The worst kinds of secrets are the ones that are held to protect the feelings of the ones we care about. It is hard to watch a relationship develop between two close friends dissolve once one of those parties has cheated on the other. The fact that you have a friendship with each of them makes things more complex.
That begs the question - how do you tell a friend that their partner - who is also your friend - has cheated on them?
There is no shortage of anxiety that comes with this situation. When you're caught in such an emotional vortex, many questions will arise. You might end up driving yourself crazy with all the factors involved, asking yourself:
Will my friend treat me after dropping this bombshell?
Am I a bad friend for giving such bad news to someone I care about?
Am I betraying the trust of the one who is cheating?
Should I talk to the cheater first?
Should I completely stay out of this situation?
Has the trust I had with the cheater been destroyed?

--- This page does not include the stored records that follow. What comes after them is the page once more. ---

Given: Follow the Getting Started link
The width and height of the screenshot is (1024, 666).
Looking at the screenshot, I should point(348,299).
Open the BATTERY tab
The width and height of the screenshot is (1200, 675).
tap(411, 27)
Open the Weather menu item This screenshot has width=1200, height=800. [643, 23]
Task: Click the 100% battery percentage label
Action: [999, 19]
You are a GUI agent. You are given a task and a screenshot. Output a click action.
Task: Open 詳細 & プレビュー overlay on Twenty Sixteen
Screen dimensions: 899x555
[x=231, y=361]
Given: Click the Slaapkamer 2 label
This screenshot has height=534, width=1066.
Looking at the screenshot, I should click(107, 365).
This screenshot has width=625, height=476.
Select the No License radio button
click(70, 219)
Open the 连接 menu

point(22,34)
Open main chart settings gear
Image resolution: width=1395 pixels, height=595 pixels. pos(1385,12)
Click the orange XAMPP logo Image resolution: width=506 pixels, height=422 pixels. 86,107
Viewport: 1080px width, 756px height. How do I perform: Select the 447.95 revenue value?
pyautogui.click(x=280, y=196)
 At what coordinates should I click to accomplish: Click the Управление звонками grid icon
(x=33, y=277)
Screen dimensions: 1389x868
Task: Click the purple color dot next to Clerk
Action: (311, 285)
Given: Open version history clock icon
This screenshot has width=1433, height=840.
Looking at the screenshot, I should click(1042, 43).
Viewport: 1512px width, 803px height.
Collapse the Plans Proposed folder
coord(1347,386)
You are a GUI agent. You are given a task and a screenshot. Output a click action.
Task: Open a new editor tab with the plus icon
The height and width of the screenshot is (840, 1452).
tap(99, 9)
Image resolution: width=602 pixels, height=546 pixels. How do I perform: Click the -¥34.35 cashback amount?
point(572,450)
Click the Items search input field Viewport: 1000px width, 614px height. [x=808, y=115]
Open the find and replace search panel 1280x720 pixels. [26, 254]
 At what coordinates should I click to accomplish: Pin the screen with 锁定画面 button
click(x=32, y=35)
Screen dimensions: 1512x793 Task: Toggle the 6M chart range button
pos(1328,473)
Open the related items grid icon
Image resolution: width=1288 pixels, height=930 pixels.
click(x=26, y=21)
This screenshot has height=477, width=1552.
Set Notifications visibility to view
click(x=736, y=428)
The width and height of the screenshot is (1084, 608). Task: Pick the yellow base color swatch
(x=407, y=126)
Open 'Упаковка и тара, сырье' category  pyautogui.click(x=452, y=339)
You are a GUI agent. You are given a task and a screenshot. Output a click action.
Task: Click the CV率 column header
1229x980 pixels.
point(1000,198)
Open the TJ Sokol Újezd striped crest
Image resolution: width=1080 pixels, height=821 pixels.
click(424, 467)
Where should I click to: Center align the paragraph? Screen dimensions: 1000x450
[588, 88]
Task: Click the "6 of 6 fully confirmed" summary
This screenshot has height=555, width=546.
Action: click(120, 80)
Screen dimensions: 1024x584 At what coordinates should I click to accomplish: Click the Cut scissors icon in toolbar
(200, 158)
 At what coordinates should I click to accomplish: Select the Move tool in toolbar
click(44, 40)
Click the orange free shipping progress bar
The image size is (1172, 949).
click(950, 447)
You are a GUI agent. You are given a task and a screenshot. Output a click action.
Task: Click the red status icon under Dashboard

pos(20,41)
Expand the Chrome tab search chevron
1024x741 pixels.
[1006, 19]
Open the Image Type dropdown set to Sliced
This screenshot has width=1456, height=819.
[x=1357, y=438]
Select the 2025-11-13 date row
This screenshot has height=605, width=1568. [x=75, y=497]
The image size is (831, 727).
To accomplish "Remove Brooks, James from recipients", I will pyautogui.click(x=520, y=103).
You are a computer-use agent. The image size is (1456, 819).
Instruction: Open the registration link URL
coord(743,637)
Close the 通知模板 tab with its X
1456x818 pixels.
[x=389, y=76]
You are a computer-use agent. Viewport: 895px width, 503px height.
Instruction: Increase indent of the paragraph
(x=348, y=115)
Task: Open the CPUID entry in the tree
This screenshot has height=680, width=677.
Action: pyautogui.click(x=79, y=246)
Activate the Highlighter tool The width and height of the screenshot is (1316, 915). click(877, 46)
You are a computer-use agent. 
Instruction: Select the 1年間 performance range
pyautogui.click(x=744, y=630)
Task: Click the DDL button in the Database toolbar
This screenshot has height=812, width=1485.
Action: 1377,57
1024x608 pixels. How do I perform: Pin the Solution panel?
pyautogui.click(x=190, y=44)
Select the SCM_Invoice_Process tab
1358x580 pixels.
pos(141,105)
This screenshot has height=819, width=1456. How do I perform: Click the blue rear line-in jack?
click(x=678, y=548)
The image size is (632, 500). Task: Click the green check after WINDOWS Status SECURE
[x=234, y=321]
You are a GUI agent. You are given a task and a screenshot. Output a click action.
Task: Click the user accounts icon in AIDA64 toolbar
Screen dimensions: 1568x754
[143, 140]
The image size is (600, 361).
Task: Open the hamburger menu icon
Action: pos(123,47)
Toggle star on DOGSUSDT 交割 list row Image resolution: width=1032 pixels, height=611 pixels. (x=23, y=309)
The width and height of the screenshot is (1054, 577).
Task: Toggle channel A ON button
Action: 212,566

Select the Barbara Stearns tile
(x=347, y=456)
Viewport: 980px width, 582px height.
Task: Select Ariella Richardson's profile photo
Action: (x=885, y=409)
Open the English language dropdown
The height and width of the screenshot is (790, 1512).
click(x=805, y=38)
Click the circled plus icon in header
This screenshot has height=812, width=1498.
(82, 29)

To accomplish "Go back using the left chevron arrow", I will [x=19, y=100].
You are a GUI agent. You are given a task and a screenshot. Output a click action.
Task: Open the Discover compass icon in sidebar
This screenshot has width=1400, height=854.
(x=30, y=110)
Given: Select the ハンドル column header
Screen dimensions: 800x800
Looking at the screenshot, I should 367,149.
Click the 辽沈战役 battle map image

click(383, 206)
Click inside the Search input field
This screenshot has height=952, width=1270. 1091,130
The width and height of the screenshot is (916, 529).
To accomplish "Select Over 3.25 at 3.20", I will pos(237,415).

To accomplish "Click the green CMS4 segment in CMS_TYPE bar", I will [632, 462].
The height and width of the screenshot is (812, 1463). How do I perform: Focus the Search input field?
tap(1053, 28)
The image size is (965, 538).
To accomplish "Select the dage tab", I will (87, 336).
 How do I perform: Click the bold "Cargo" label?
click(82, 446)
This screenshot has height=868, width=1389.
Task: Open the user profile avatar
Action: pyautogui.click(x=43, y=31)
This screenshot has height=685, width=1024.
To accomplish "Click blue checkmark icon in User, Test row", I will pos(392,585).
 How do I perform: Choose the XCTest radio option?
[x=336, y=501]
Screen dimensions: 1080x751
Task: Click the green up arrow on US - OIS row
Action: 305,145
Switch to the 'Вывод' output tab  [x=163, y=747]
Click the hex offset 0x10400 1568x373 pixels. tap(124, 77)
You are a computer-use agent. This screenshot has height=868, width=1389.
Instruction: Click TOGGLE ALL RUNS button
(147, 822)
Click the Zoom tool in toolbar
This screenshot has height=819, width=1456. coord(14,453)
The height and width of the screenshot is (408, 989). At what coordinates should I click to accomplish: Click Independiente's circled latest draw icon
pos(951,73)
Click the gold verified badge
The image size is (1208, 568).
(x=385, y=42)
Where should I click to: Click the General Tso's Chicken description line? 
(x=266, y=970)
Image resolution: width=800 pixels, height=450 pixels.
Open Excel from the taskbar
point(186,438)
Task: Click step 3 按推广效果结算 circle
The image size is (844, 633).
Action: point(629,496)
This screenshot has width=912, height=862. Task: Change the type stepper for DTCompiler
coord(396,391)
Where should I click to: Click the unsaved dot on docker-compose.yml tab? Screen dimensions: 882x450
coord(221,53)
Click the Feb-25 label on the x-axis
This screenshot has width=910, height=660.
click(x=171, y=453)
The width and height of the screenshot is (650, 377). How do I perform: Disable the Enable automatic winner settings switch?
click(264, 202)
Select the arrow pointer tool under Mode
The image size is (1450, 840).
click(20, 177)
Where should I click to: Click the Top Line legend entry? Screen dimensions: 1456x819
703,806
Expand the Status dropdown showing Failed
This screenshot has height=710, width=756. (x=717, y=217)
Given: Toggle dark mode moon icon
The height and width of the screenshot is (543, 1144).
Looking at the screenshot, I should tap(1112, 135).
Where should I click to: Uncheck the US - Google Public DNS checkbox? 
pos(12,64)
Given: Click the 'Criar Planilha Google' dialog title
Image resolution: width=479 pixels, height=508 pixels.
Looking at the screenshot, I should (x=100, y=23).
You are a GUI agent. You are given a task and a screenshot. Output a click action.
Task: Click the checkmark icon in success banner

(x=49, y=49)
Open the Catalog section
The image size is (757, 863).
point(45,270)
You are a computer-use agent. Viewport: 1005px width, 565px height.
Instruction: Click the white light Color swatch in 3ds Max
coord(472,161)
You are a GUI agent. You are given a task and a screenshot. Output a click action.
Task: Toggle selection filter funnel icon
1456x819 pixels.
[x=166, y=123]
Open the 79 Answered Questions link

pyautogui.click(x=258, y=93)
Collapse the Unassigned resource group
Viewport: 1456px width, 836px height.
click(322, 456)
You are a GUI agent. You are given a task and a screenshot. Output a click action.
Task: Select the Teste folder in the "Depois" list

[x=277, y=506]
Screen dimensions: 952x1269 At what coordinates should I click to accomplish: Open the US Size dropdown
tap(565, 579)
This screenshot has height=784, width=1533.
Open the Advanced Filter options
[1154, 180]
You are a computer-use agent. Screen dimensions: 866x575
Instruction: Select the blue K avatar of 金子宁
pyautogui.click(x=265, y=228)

Am I completely sure that an affair has taken place?
What if I lose my friendship with both friends?
Will the situation be worse if I don't say anything?
Will my other friends think of me as a snitch?
There's a multitude of other questions that come with a problem like this. Cheating sets off a chain reaction that involves many people indirectly connected to the relationship.
Suffice it to say that dealing with a cheating spouse is a touchy situation, and even though you're not part of the problem, your friendship with at least one of those friends will be affected in a substantial way.